[Task material — start]

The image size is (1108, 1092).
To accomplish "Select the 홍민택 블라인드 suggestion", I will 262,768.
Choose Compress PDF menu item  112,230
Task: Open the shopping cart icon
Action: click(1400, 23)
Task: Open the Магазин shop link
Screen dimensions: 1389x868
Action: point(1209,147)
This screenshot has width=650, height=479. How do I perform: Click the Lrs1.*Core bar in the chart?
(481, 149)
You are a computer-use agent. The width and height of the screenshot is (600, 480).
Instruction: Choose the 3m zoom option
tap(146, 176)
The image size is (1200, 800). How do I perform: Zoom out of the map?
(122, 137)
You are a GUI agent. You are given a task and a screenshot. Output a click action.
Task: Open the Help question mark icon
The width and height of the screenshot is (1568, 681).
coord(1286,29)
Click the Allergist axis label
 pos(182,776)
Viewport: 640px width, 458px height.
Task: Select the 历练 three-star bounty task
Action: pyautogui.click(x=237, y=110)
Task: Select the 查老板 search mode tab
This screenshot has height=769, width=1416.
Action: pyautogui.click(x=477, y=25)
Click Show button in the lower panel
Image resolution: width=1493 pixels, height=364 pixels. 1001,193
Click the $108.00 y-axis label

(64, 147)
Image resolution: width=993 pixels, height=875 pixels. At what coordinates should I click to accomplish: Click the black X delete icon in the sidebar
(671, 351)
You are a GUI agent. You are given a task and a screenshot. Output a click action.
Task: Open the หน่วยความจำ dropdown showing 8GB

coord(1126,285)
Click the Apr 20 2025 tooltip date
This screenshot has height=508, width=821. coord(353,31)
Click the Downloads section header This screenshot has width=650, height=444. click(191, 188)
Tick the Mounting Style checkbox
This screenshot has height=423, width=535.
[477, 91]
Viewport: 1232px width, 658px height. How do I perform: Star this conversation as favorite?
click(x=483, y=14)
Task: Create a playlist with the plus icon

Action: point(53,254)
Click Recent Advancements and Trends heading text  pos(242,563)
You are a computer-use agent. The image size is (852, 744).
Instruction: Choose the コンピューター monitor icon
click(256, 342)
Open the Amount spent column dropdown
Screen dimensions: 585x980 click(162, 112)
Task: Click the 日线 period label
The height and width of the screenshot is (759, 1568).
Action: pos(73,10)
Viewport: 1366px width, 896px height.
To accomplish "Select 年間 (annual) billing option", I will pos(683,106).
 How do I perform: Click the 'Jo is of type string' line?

[Task material — finish]

The full listing is to be copied verbatim.

The image size is (1108, 1092).
To accomplish "Select the 홍민택 블라인드 suggestion", I will 262,768.
Choose Compress PDF menu item  112,230
Task: Open the shopping cart icon
Action: click(1400, 23)
Task: Open the Магазин shop link
Screen dimensions: 1389x868
Action: point(1209,147)
This screenshot has width=650, height=479. How do I perform: Click the Lrs1.*Core bar in the chart?
(481, 149)
You are a computer-use agent. The width and height of the screenshot is (600, 480).
Instruction: Choose the 3m zoom option
tap(146, 176)
The image size is (1200, 800). How do I perform: Zoom out of the map?
(122, 137)
You are a GUI agent. You are given a task and a screenshot. Output a click action.
Task: Open the Help question mark icon
The width and height of the screenshot is (1568, 681).
coord(1286,29)
Click the Allergist axis label
 pos(182,776)
Viewport: 640px width, 458px height.
Task: Select the 历练 three-star bounty task
Action: pyautogui.click(x=237, y=110)
Task: Select the 查老板 search mode tab
This screenshot has height=769, width=1416.
Action: pyautogui.click(x=477, y=25)
Click Show button in the lower panel
Image resolution: width=1493 pixels, height=364 pixels. 1001,193
Click the $108.00 y-axis label

(64, 147)
Image resolution: width=993 pixels, height=875 pixels. At what coordinates should I click to accomplish: Click the black X delete icon in the sidebar
(671, 351)
You are a GUI agent. You are given a task and a screenshot. Output a click action.
Task: Open the หน่วยความจำ dropdown showing 8GB

coord(1126,285)
Click the Apr 20 2025 tooltip date
This screenshot has height=508, width=821. coord(353,31)
Click the Downloads section header This screenshot has width=650, height=444. click(191, 188)
Tick the Mounting Style checkbox
This screenshot has height=423, width=535.
[477, 91]
Viewport: 1232px width, 658px height. How do I perform: Star this conversation as favorite?
click(x=483, y=14)
Task: Create a playlist with the plus icon

Action: point(53,254)
Click Recent Advancements and Trends heading text  pos(242,563)
You are a computer-use agent. The image size is (852, 744).
Instruction: Choose the コンピューター monitor icon
click(256, 342)
Open the Amount spent column dropdown
Screen dimensions: 585x980 click(162, 112)
Task: Click the 日线 period label
The height and width of the screenshot is (759, 1568).
Action: pos(73,10)
Viewport: 1366px width, 896px height.
To accomplish "Select 年間 (annual) billing option", I will pos(683,106).
 How do I perform: Click the 'Jo is of type string' line?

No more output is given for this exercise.